Another myth is that "posterior coverage above 90% means I can trust the chain." The coverage shown here is an empirical heuristic based on log iterations. If the loss landscape is multimodal (which deep nets always are) the chain may visit only one mode while ignoring others, and coverage will look fine while estimates are wildly wrong. Run multiple chains from very different initialisations, evaluate multivariate R-hat, and consider replica exchange or parallel tempering. Mode collapse is one of the deepest open problems in Bayesian deep learning.

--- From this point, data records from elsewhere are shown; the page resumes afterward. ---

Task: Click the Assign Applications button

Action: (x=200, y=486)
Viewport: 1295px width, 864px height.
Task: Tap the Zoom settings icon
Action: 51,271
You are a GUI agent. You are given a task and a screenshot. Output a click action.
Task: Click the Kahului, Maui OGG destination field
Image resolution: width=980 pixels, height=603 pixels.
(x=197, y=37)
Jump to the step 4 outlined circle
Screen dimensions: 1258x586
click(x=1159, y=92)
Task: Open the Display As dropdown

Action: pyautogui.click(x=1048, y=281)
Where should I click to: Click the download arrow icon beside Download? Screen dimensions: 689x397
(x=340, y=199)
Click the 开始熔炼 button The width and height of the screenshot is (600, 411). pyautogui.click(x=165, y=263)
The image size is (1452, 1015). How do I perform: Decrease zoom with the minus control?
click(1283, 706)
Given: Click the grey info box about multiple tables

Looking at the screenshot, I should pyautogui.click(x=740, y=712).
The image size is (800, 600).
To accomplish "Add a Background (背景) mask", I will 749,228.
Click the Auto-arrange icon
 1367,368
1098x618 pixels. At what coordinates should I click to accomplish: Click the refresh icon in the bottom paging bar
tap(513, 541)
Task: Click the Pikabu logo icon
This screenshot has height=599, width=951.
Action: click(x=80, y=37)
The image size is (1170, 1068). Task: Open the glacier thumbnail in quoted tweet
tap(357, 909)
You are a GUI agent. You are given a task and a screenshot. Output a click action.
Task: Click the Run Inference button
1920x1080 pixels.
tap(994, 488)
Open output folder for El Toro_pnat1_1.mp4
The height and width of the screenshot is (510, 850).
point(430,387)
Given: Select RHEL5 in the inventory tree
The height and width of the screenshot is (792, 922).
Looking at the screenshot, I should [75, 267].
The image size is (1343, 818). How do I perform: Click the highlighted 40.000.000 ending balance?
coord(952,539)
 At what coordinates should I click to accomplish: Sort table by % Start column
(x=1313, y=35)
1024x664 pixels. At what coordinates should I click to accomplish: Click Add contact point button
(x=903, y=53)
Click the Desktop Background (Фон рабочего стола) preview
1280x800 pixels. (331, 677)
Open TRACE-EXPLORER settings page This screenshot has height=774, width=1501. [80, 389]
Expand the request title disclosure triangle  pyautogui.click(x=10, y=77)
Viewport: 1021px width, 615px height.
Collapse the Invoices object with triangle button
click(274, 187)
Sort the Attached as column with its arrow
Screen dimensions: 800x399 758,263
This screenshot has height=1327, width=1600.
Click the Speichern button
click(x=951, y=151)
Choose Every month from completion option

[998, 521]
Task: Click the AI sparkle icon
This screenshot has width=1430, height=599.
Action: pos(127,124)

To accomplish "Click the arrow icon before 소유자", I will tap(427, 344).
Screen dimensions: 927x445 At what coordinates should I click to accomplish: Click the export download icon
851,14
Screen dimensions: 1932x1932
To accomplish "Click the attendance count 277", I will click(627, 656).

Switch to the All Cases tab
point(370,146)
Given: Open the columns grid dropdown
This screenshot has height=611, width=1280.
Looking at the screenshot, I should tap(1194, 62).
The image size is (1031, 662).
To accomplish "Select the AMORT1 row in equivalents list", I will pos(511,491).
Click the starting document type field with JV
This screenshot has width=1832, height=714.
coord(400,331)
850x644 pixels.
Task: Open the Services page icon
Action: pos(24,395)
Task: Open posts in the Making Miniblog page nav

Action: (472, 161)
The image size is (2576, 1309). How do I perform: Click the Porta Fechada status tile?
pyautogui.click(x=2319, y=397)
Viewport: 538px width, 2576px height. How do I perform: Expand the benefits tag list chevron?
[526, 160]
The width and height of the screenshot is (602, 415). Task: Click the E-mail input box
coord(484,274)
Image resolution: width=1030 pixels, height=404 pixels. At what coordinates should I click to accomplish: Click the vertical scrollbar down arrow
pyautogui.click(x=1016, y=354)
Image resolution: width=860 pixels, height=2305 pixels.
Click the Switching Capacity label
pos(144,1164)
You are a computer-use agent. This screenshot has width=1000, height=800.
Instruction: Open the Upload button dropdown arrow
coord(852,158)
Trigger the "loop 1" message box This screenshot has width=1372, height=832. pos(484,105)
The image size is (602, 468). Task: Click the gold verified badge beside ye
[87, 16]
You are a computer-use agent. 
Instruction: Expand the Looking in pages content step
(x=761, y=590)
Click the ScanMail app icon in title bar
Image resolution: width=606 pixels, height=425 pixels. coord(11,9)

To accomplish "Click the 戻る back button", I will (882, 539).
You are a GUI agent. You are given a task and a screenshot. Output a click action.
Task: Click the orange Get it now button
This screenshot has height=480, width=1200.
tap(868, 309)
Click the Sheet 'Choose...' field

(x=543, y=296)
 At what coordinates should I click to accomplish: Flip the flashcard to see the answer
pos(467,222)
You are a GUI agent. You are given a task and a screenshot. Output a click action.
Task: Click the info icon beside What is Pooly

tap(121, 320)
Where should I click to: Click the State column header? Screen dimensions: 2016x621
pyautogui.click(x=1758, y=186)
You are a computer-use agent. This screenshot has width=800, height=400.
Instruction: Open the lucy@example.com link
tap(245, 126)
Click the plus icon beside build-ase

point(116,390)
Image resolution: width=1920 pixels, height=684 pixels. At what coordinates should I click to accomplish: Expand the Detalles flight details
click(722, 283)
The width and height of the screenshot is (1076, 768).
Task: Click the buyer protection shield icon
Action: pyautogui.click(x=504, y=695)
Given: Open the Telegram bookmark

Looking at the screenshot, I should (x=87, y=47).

Finally, "a bigger batch is always better because it lowers bias" is wrong in practice. The bias indeed shrinks as η·σ²_g·N/B with larger B, but per-step compute also scales linearly with B and ESS-per-second tops out at B=N (full batch). Conversely, B that is too small (B=1) blows up gradient variance and the bias dominates. Welling-Teh recommend "as large a B as VRAM allows, with η shrunk linearly with B." Preconditioned variants like pSGLD widen the usable B range. The professional habit is to grid-search η and B together.

How to Use

  1. Set the step size (learning rate) between 0.001–0.1; smaller values reduce stochastic bias but increase mixing time for a 10,000-sample dataset.
  2. Configure batch size (e.g., 32, 64, 128) relative to dataset size; batch size = 64 with dataset size = 10,000 produces optimal noise injection for posterior exploration.
  3. Define iteration count (typically 5,000–50,000); monitor R-hat convergence statistic (target < 1.05) and effective sample size to confirm chain mixing.
  4. Run the simulator and inspect output metrics: Langevin noise magnitude, stochastic bias, mixing time in iterations, and posterior coverage percentage.

Worked Example

For a logistic regression model on a dataset with 5,000 observations: set step size = 0.01, batch size = 128, iterations = 20,000. SGLD generates approximately 8,500 effective samples (ESS) with R-hat = 1.02 across parameters. Stochastic bias remains 0.003 (negligible), Langevin noise ≈ 0.015 enables exploration, mixing time ≈ 450 iterations. Posterior coverage achieves 94% credible intervals, matching theoretical 95% nominal level. Compare against full-batch HMC (mixing time ~200 iters but O(N) cost) and standard SGD (zero posterior samples).

Practical Notes

  1. Step size inversely affects bias–variance: 0.001 gives bias < 0.001 but ESS drops 40%; use cross-validation on hold-out predictive likelihood to select optimal step size.
  2. Batch size tuning: B = sqrt(N) empirically minimizes mixing time; for N = 10,000, target B ≈ 100 balances noise and computational cost per iteration.
  3. Warm-up phase: discard first 20% of iterations to eliminate initialization transient; reset R-hat diagnostic after warm-up to detect late-stage non-convergence.
  4. High-dimensional inference (p > 1,000): increase iterations 5× and reduce step size to 0.001–0.005 to maintain ESS per parameter above 400.